┌─ Kaynak Metin

1893 yılının sıcak bir Ağustos günü, Parisliler Seine Nehri yakınlarında alışılmadık bir manzaraya tanık oldu. Motorlu bir araç buhar, duman ve benzinin keskin kokusunu etrafa yaya yaya şehrin sokaklarında ilerliyordu. Fakat otomobilde başka bir farklılık vardı. İlk bakışta önemsiz görünen bu detay, kent yaşamında devrim niteliğinde bir adımı işaret ediyordu.
Paris Polis Teşkilatı, 14 Ağustos 1893’te yayımlanan bir kararnameyle, motorlu araçlara plaka zorunluluğu getirdi. Karar ne sıradan bir bürokratik işlem ne de alelade bir trafik düzenlemesinden ibaretti; bu, teknoloji, toplum ve siyaset üçgeninde doğan bir zorunluluktu. Fransa, yeni bir ulaşım çağının eşiğindeydi. Bu küçük metal levha, devletin otomobillerin kaotik potansiyelini dizginleme çabasının simgesi olacaktı.
ATTAN MOTORA GEÇİŞİN YARATTIĞI GERGİNLİK
Otomobiller 19. yüzyılın sonlarında kent içi ulaşımın alışılagelmiş düzenini tehdit etmeye başladı. Buhar, elektrik veya benzinle çalışan “at arabasız arabalar” aristokrasi ve burjuvazi için birer prestij simgesi hâline geldi. Beri yandan halkın büyük çoğunluğu için bu araçlar, "atların huzurlu ritmini bozan, tehlikeli ve gürültülü makineler" olarak yaftalanmışlardı.
Gazeteler “motor çılgınlarının” atları ürküttüğünü, kesif dumanlar salarak havayı kirlettiğini, kalabalık sokaklarda hız yaparak halkı tehlikeye attığından dem vuran yazılarla dolup taşıyordu. Plaka olmaması ise kazalara karışan sürücülerin iz bırakmadan ortadan kaybolmasını kolaylaştırıyordu.
LOUİS LÉPİNE VE KİMLİK ZORUNLULUĞU
Dönemin Paris Emniyet Müdürü Louis Lépine, Fransa bürokrasisinde modernleşme hamleleriyle nam salmış bir isimdi. Görevi sırasında mevcut talimatlarla kurallara uymayan araçları tespit etmenin imkânsız olduğunu gördü. Bunun önüne geçmek için yayınladığı bir kararname ile plaka zorunluluğu getirdi; metinde açıkça belirtildiği üzere alınan kararın ana gayesi “Kazaya sebep olduktan sonra cezalardan kurtulmak için kaçan sürücülerin kimliğini tespit etmek” idi.

└─
┌─ Kaynak Veriler

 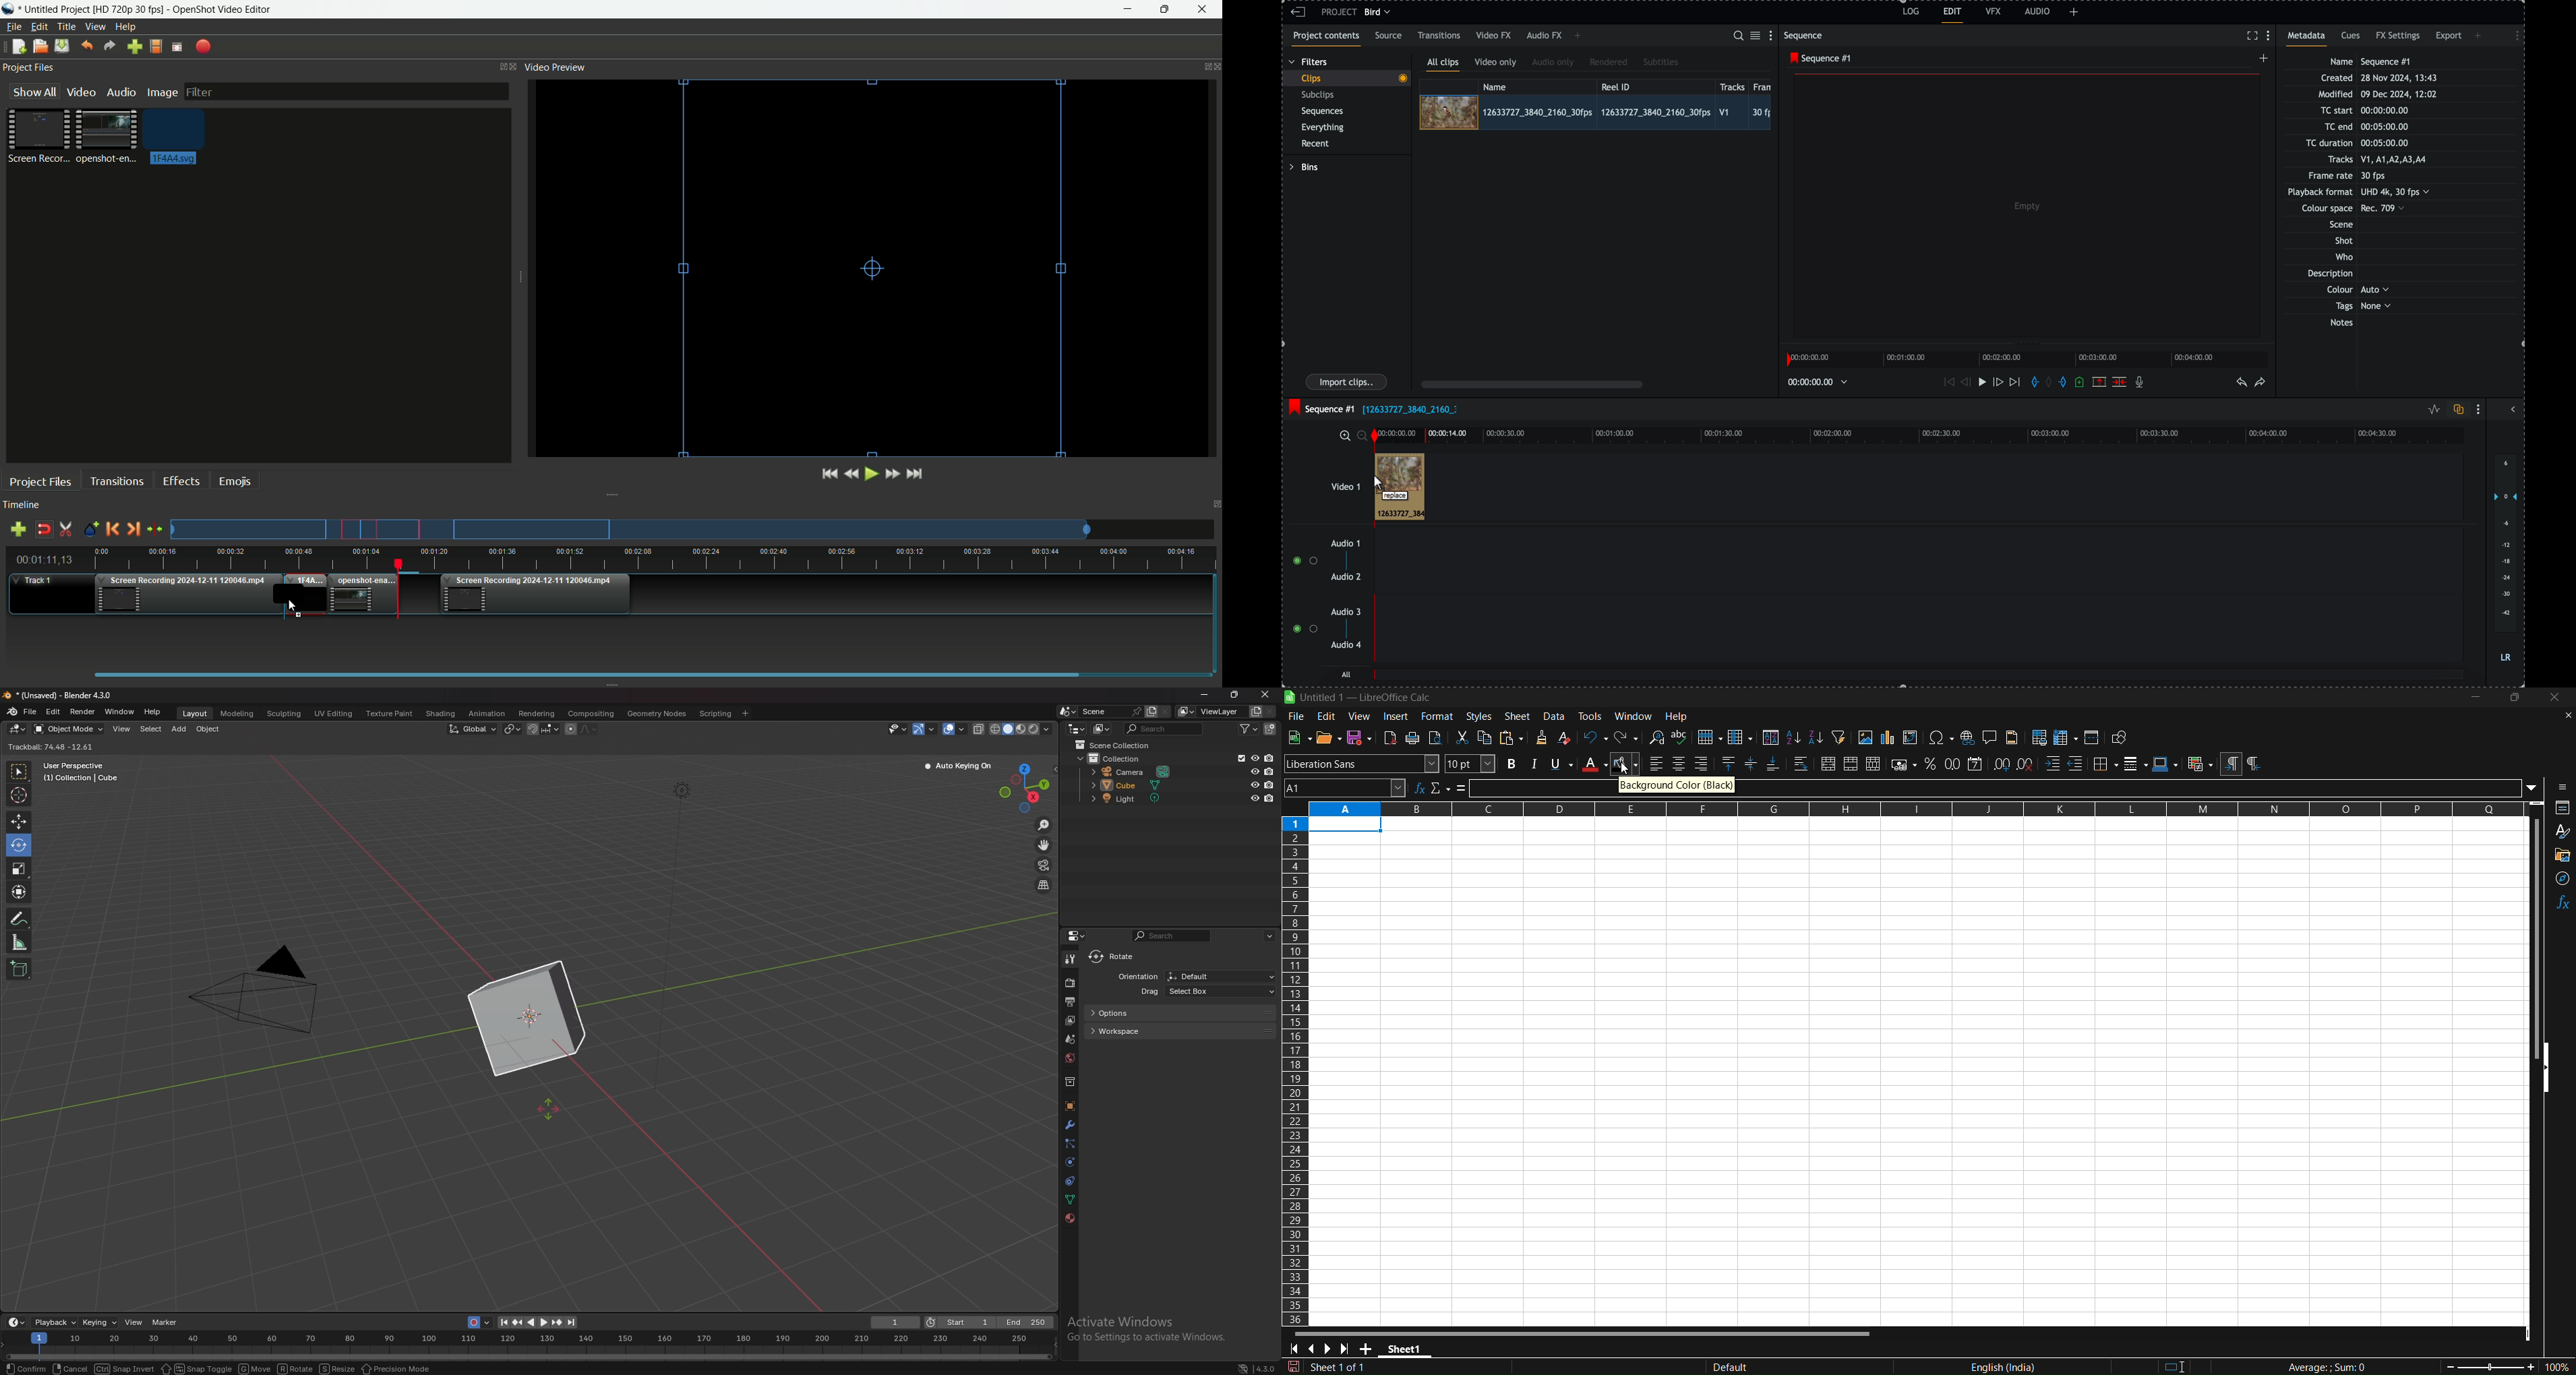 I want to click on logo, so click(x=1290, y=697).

└─

Alıştırma Yönergeleri:
**a)** Kaynak metne göre aşağıdaki soruları cevaplayın.
(i) Paris Polis Teşkilatı, motorlu araçlara plaka zorunluluğu getiren kararnameyi hangi tarihte yayımladı?
(ii) "At arabasız arabalar" hangi enerji kaynaklarıyla çalışıyordu?
(iii) Dönemin Paris Emniyet Müdürü kimdi?
**b)** Kaynak metindeki "Plaka olmaması ise kazalara karışan sürücülerin iz bırakmadan ortadan kaybolmasını kolaylaştırıyordu." cümlesini İngilizceye çevirin.
**c)** Kaynak metnin "1893 yılının sıcak" ifadesinden "çabasının simgesi olacaktı." ifadesine kadar olan bölümünü, bu ifade de dahil olmak üzere, "kararnameyle" sözcüğünü "genelgeyle" olarak değiştirerek yeniden yazın.

Verilen Cevaplar:
**a)**
(i) 14 Ağustos 1893
(ii) Buhar, elektrik veya benzin
(iii) Louis Lépine

**b)** The absence of license plates, for its part, made it easier for drivers involved in accidents to disappear without a trace.

**c)**
1893 yılının sıcak bir Ağustos günü, Parisliler Seine Nehri yakınlarında alışılmadık bir manzaraya tanık oldu. Motorlu bir araç buhar, duman ve benzinin keskin kokusunu etrafa yaya yaya şehrin sokaklarında ilerliyordu. Fakat otomobilde başka bir farklılık vardı. İlk bakışta önemsiz görünen bu detay, kent yaşamında devrim niteliğinde bir adımı işaret ediyordu.
Paris Polis Teşkilatı, 14 Ağustos 1893’te yayımlanan bir genelgeyle, motorlu araçlara plaka zorunluluğu getirdi. Karar ne sıradan bir bürokratik işlem ne de alelade bir trafik düzenlemesinden ibaretti; bu, teknoloji, toplum ve siyaset üçgeninde doğan bir zorunluluktu. Fransa, yeni bir ulaşım çağının eşiğindeydi. Bu küçük metal levha, devletin otomobillerin kaotik potansiyelini dizginleme çabasının simgesi olacaktı.